Fürwahr, es ist ein Elend, auf Erden zu leben!

Je geistiger der Mensch sein will, desto bitterer wird ihm das gegenwärtige Leben, weil er die Gebrechen menschlicher Verdorbenheit tiefer empfindet und besser einsieht.

Denn essen, trinken, wachen, schlafen, arbeiten, rasten und den übrigen Bedürfnissen der Natur unterworfen sein, ist in der That ein großes Elend und Kreuz für den Gottseligen, der gern losgebunden und frei von aller Sünde sein möchte.

3. Denn der innere Mensch wird in dieser Welt durch die Bedürfnisse des Leibes sehr beschwert.

Darum fleht der Prophet inbrünstig, daß er von ihnen befreit sein möge, indem er spricht: “Herr, errette mich aus meinen Nöthen!“ (Ps. 24,17.

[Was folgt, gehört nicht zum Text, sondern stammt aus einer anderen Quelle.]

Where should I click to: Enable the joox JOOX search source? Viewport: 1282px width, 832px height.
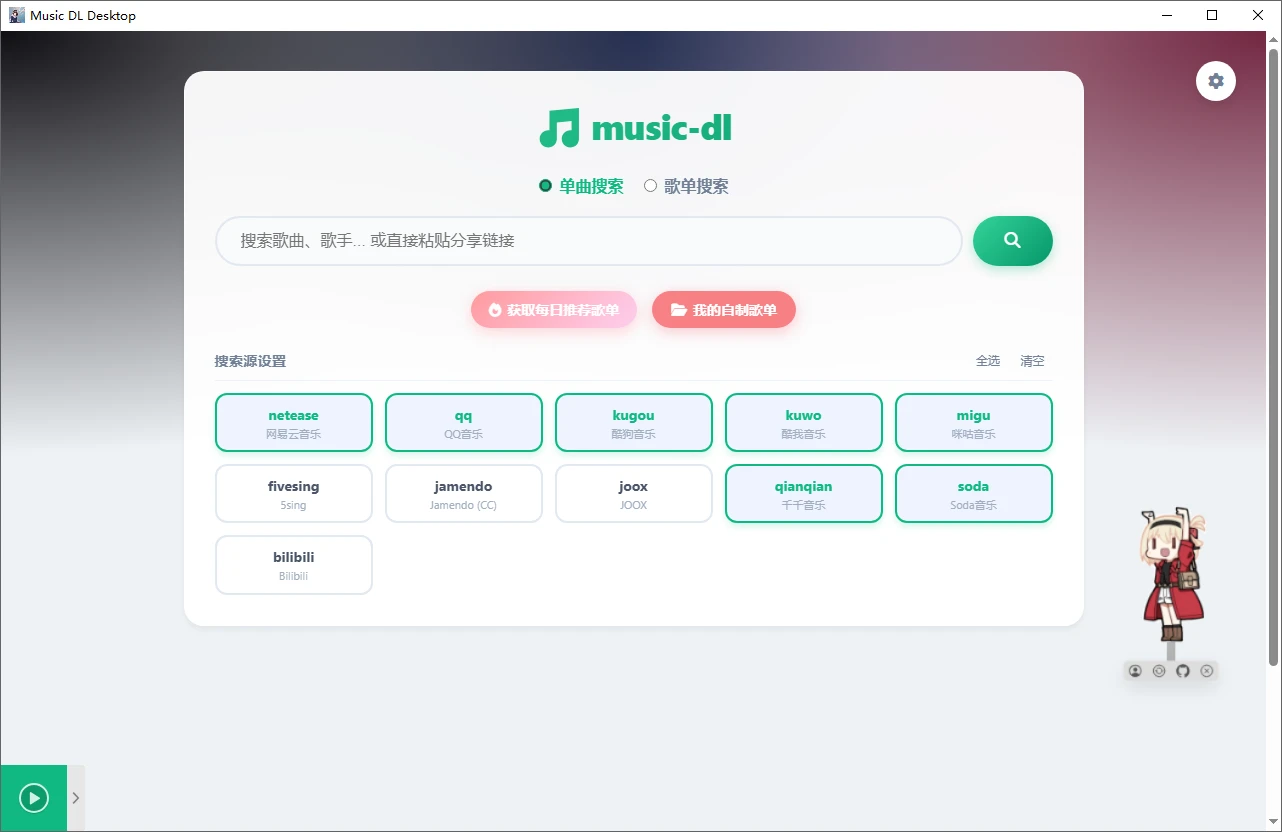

Wehe aber denen, die ihr Elend nicht erkennen und noch mehr wehe denen, die dieses elende und gebrechliche Leben lieb haben!

Denn einige, ob sie gleich durch Arbeit oder Betteln kaum die Nothdurft haben, hangen so an diesem leben, daß sie sich um das Reich Gottes gar nicht kümmern würden, wenn sie nur immer leben könnten.

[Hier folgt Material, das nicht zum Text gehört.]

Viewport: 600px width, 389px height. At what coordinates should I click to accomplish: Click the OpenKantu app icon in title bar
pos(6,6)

4. O der thörichten und ungläubigen Herzen, die so tief in das Irdische versunken sind, daß sie für Nichts, als für das Fleischliche Sinn haben!

Aber die Unglücklichen werden am Ende noch schwer fühlen, wie gering und nicht das war, was sie so heiß liebten.

Die Heiligen Gottes jedoch und alle Freunde Christi achteten nicht auf das, was dem Fleische gefiel oder in dieser Zeit in Blüthe stand, sondern ihr ganzes Hoffen und Trachten war auf die ewigen Güter gerichtet.

Aufwärts ging all ihr Verlangen nach dem Bleibenden und Unsichtbaren, damit sie nicht durch die Liebe zum Sichtbaren herabgezogen würden zu dem, was drunten ist.

Mein Bruder, laß nicht fahren die Hoffnung, daß auch du zum Geistigen fortschreiten werdest; noch hast du Zeit und Stunde.

5. Warum willst du deinen Vorsatz auf morgen verschieben? Auf! Und mache den Anfang sogleich und sprich: Jetzt ist es Zeit zu handeln; jetzt ist es Zeit zu kämpfen; jetzt ist es die gelegenste Zeit, mich zu bessern!

Wenn es dir übel geht und du von Trübsal heimgesucht wirst, dann ist es Zeit, vorwärts zu kommen.

Du mußt durch Feuer und Wasser gehen, bevor du zur Erquickung kommst.

Thust du dir nicht Gewalt an, wirst du der Sünde nicht Meister.

So lange wir diesen gebrechlichen Leib tragen, können wir nicht ohne Sünde sein, noch ohne Verdruß und Schmerz leben.

Wohl hätten wir gern vor allem Elend Ruhe; aber weil wir durch Sünde die Unschuld verloren haben, sind wir auch der wahren Seligkeit verlustig geworden.

Darum müssen wir Geduld haben und auf Gottes Barmherzigkeit vertrauen, bis dieses Ungemach vorüber gehe und der Tod vom Leben verschlungen werde.

6. Ach wie groß ist die menschliche Gebrechlichkeit, die immer zur Sünde geneigt ist!

Heute beichtest du deine Sünden und morgen thust du wieder, was du gebeichtet hast.

Jetzt nimmst du dir vor, auf der Hut zu sein und in der nächsten Stunde handelst du, als ob du keinen Vorsatz gefaßt hättest.

Mit Recht also sollen wir uns demüthigen und niemals etwas Großes von uns denken, weil wir so gebrechlich und unbeständig sind.

Ach kann durch Nachlässigkeit schnell verloren gehen, was mit vieler Mühe durch Gnade endlich kaum erlangt worden ist!

5. Was wird am Ende noch mit uns werden, wenn wir so früh schon erkalten!

Wehe uns, wenn wir so zur Ruhe hinneigen wollen, als ob bereits Friede und Sicherheit wäre, ungeachtet noch keine Spur wahrer Heiligkeit in unserem Wandel sich zeigt.

Es wäre wohl nothwendig, daß wir uns, wie Neulinge, noch einmal zu besseren Sitten anleiten ließen, ob vielleicht noch Hoffnung wäre für künftige Besserung und größeres Wachsthum im geistigen Leben.